Aktuelle und zukünftige Produkte von "Milina Organic"

Das "Milina Organic" Projekt ist in einem frühen Stadium des Zuchtaufbaues. Trotzdem konnten bereits einige Produkte ausgeliefert werden. Die wichtigsten Produkte sind:

Fleischerzeugnisse: Lamm- und Ziegenfleisch der Karakachan- und Pirot Zackel-Schafe, Rindfleisch der Busha Rinder; Fleisch von Balkan Zicklein, Wurst vom Balkan Esel sowie Mangalitza- und Moravka Schweinefleisch;
Milchprodukte: weisser Käse von Schafen und Ziegen; Eselmilch (für Kosmetik- und ethno-medizinische Zwecke);
Wollprodukte: Handgestrickte Wollsocken, Jacken usw.;
Dienstleistungen: vorgesehen ist die Verwendung der Esel zur Hippotherapie; sowie Nutzung der Schafherden zur Offenhaltung der Stara Planina Naturpark Bergwiesen.

Marketing Ansätze

"Milina Organic" bereitet einen speziellen Laden im Zentrum von Belgrad vor, in dem die oben erwähnten sowie Produkte weiterer Nutztierrassen Serbiens dem Konsumenten angeboten werden sollen.

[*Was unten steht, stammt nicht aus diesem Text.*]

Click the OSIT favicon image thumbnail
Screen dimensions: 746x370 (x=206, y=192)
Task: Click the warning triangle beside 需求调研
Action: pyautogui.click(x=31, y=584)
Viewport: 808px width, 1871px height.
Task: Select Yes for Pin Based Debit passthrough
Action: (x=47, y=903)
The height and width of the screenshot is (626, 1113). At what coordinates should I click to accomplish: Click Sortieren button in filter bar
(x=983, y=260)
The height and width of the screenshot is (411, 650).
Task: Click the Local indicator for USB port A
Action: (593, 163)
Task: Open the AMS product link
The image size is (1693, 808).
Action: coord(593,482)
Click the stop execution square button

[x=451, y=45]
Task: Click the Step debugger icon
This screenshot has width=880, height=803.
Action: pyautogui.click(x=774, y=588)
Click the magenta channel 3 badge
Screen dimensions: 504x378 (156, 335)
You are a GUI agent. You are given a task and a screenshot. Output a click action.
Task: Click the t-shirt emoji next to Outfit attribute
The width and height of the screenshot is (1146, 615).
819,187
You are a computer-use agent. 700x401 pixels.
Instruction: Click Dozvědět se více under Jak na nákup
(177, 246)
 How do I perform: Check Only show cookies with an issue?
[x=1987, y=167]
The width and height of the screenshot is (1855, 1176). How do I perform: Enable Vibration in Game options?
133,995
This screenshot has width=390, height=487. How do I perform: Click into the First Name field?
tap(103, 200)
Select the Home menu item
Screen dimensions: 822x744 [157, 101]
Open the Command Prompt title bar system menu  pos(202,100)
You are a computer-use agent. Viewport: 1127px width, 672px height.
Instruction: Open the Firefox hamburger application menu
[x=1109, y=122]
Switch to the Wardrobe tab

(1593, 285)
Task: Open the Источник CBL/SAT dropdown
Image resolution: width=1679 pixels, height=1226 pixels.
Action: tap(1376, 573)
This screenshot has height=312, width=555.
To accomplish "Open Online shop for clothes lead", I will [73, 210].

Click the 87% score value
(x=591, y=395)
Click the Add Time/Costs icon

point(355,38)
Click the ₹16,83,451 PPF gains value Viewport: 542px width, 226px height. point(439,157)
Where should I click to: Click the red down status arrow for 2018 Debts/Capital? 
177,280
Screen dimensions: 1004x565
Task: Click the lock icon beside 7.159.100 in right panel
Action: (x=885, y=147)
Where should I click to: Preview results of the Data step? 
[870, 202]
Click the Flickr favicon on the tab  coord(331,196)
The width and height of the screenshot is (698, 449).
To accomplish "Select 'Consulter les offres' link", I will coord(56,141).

Kurz nach der Etablierung der Busha Rinderherde sowie den Herden von Karakachan und Pirot Zackel-Schafen, organisierte "Milina Organic" eine viel versprechende Präsentation der autochthonen Rassen in Zusammenarbeit mit der Slow-Food-Bewegung in Belgrad im Restaurant "Zaplet". Das war die erste öffentliche Veranstaltung, die durch Slow Food in Serbien organisiert wurde. Es handelte sich um ein besonderes Abendessen, an dem führende Persönlichkeiten der serbischen Finanz-, Lebensmittel- und Medienbranche eingeladen wurden. Die "SVA" Belgrad Marketing Agentur sicherte den Erfolg der Veranstaltung. Mehr als 80 Teilnehmer hatten Gelegenheit, erstmalig mehr als 10 verschiedene Speisen aus Produkten der gefährdeten autochthonen Rassen, zubereitet vom erfahrenen Küchenchef des Restaurants Zaplet zu degustieren. Die Herkunft des jeweiligen Produktes konnte jeder Gast auf einem Menuplan mit Landkarte (Betrieb und seine Position auf der Karte) nachvollziehen. Der Inhalt der jeweiligen Speise und die Beschreibung der Rasse zum entsprechenden Produkt auf dem Tisch wurde ebenfalls erläutert. Darüber hinaus gab es ein einfaches Auswertungsformular für jede Mahlzeit. Bemerkenswert ist, dass die Gerichte aus Busha Rindfleisch mit Höchstnoten bewertet wurden. Viele Artikel in Zeitschriften und Zeitungen betonten die Notwendigkeit dieser Art von Veranstaltungen zur Erhaltung der autochthonen Nutztierrassen. Wenn Sie jemals Belgrad besuchen, die serbische Hauptstadt, fragen Sie nach dem Restaurant "Zaplet" - dem Ort, wo Sie schmackhafte Gerichte der autochthonen Rassen (Karakachan oder Pirot Lammfleisch, Busha Rindfleisch, Balkan Zicklein Fleisch etc.) probieren können, oder besuchen Sie einfach die Milina Betriebe.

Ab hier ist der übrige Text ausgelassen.